Task-level performance comparison: When evaluated based on the intended goal and landmark groundings, the accuracy of human participants was 68.9%. People performed better on path constraints, reaching 86.9% in accuracy. We also asked the participants to evaluate the paths generated by a robot given the same set of navigation commands. Based on the evaluation of 82 participants, the robot scored 86.0%.

Fig. 10.
figure 10

Navigation paths with complete vs. incomplete information.
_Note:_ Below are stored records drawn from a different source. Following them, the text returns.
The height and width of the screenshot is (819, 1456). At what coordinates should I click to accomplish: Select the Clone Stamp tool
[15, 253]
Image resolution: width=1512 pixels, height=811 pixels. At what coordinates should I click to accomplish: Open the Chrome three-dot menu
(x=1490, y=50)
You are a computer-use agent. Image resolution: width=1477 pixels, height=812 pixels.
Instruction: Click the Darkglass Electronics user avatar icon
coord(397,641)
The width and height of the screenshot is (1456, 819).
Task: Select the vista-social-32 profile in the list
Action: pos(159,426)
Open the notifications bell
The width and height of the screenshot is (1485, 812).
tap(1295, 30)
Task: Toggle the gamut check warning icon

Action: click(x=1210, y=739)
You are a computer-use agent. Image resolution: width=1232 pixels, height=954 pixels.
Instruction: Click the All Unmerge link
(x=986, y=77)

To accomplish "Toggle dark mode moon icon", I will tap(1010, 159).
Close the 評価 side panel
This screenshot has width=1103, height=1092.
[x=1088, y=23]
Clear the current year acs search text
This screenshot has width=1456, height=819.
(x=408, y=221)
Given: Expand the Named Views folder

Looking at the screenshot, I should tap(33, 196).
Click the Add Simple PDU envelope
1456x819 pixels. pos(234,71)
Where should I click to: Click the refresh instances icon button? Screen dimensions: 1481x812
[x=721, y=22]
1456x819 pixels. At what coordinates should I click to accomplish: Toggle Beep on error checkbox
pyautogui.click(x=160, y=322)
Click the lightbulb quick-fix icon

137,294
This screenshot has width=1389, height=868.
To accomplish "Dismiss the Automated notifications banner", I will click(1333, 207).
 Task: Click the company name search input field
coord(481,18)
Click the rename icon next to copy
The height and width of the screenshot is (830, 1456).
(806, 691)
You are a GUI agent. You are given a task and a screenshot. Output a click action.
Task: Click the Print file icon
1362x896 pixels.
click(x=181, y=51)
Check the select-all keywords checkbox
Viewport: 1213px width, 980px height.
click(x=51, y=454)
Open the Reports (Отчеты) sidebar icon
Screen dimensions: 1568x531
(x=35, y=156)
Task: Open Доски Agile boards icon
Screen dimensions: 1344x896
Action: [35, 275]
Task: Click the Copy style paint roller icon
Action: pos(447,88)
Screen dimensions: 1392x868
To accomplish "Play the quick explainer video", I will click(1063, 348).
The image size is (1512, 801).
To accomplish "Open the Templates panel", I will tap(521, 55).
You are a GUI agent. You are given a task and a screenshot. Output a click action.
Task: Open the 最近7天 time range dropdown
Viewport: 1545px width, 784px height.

4 Main Experimental Insights

Our approach takes advantage of additional information conveyed within verbal commands by a human teammate to improve a robot’s perception. Figure 10 shows progressive changes in the robot’s navigation plans as the robot drives from a partially known world to a known world by gradually acquiring information through perception. The blue dotted line shows the path that the robot would have taken if it had complete information about the environment at the time when the command was given; the red line is the actual path that the robot has taken; the green lines and magenta triangles show the paths and the goals, respectively, that the robot pursued during execution. In these runs, the robot’s early goals may not be precisely correct (because they were the hypothesized goals as opposed to those perceived) but generally guide the robot to a proper direction so that the robot can revise its plan for the actual goal when detected. These examples illustrate that the paths taken by the robot under incomplete information strongly resemble those that would have been taken under complete information. Our experimental results show that, in outdoor navigation, semantic understanding of an environment is still challenging and exploiting information from verbal directions can compensate significantly.

In our previous experiments, the performance has been assessed only in terms of task completion as shown in Table 1. Here, we also evaluated the robot performance by surveying human participants on similar navigation tasks. Our experiments suggest that the paths generated by the robot resemble closely those generated by humans and that the robot performs comparably with humans.

5 Conclusion

In this paper, we present an intelligence architecture for human-robot teams that has been fully integrated into a mobile robot platform. During extensive assessments on various screening missions, the system performed consistently and robustly, demonstrating the strength of integrated intelligence. We conclude that combining the latest perception technologies and reasoning about complex surroundings with additional capabilities, such as natural language understanding to follow instructions from teammates or predicting unseen environments beyond the ranges of sensors, can lead to a viable robot teammate for implementing high-level intelligence in real environments.